§ **The data**

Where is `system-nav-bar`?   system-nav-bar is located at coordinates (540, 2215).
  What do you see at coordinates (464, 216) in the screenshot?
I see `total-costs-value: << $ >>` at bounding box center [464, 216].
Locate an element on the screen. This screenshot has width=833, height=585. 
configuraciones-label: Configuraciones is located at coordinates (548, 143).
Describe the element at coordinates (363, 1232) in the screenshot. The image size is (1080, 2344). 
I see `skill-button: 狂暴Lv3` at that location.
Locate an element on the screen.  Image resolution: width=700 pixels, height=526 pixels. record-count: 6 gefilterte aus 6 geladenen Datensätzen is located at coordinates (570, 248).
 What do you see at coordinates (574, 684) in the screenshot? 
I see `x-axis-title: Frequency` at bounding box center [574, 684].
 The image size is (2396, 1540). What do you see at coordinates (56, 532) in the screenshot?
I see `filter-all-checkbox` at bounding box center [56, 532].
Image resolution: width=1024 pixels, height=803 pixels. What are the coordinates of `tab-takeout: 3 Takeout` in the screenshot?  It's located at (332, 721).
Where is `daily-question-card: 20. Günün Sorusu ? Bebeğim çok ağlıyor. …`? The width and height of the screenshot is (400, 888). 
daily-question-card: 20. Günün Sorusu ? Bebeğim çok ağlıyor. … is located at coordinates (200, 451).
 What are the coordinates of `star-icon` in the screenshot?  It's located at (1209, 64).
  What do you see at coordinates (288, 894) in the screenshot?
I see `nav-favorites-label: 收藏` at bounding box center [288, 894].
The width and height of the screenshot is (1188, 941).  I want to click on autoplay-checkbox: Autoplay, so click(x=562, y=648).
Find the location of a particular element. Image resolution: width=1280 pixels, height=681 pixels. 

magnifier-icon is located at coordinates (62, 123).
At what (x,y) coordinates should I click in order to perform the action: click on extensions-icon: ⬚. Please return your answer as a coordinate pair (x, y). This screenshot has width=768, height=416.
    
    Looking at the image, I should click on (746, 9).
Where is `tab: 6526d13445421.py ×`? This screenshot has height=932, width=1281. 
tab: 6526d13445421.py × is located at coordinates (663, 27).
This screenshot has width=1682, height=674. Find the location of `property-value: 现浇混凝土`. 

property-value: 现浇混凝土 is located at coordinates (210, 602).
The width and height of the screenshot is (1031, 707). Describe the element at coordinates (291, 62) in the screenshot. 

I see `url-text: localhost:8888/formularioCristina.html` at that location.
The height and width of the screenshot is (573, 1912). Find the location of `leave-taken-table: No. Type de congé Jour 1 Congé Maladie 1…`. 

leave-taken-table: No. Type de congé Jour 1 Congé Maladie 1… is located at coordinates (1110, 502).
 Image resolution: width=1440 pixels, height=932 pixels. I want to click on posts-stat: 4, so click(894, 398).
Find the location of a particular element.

§ **Goal of the exercise**
Copy every line of the listing above word for word.

§ **Answer to the exercise**
Where is `system-nav-bar`?   system-nav-bar is located at coordinates (540, 2215).
  What do you see at coordinates (464, 216) in the screenshot?
I see `total-costs-value: << $ >>` at bounding box center [464, 216].
Locate an element on the screen. This screenshot has width=833, height=585. 
configuraciones-label: Configuraciones is located at coordinates (548, 143).
Describe the element at coordinates (363, 1232) in the screenshot. The image size is (1080, 2344). 
I see `skill-button: 狂暴Lv3` at that location.
Locate an element on the screen.  Image resolution: width=700 pixels, height=526 pixels. record-count: 6 gefilterte aus 6 geladenen Datensätzen is located at coordinates (570, 248).
 What do you see at coordinates (574, 684) in the screenshot? 
I see `x-axis-title: Frequency` at bounding box center [574, 684].
 The image size is (2396, 1540). What do you see at coordinates (56, 532) in the screenshot?
I see `filter-all-checkbox` at bounding box center [56, 532].
Image resolution: width=1024 pixels, height=803 pixels. What are the coordinates of `tab-takeout: 3 Takeout` in the screenshot?  It's located at (332, 721).
Where is `daily-question-card: 20. Günün Sorusu ? Bebeğim çok ağlıyor. …`? The width and height of the screenshot is (400, 888). 
daily-question-card: 20. Günün Sorusu ? Bebeğim çok ağlıyor. … is located at coordinates (200, 451).
 What are the coordinates of `star-icon` in the screenshot?  It's located at (1209, 64).
  What do you see at coordinates (288, 894) in the screenshot?
I see `nav-favorites-label: 收藏` at bounding box center [288, 894].
The width and height of the screenshot is (1188, 941).  I want to click on autoplay-checkbox: Autoplay, so click(x=562, y=648).
Find the location of a particular element. Image resolution: width=1280 pixels, height=681 pixels. 

magnifier-icon is located at coordinates (62, 123).
At what (x,y) coordinates should I click in order to perform the action: click on extensions-icon: ⬚. Please return your answer as a coordinate pair (x, y). This screenshot has width=768, height=416.
    
    Looking at the image, I should click on (746, 9).
Where is `tab: 6526d13445421.py ×`? This screenshot has height=932, width=1281. 
tab: 6526d13445421.py × is located at coordinates (663, 27).
This screenshot has width=1682, height=674. Find the location of `property-value: 现浇混凝土`. 

property-value: 现浇混凝土 is located at coordinates (210, 602).
The width and height of the screenshot is (1031, 707). Describe the element at coordinates (291, 62) in the screenshot. 

I see `url-text: localhost:8888/formularioCristina.html` at that location.
The height and width of the screenshot is (573, 1912). Find the location of `leave-taken-table: No. Type de congé Jour 1 Congé Maladie 1…`. 

leave-taken-table: No. Type de congé Jour 1 Congé Maladie 1… is located at coordinates (1110, 502).
 Image resolution: width=1440 pixels, height=932 pixels. I want to click on posts-stat: 4, so click(894, 398).
Find the location of a particular element.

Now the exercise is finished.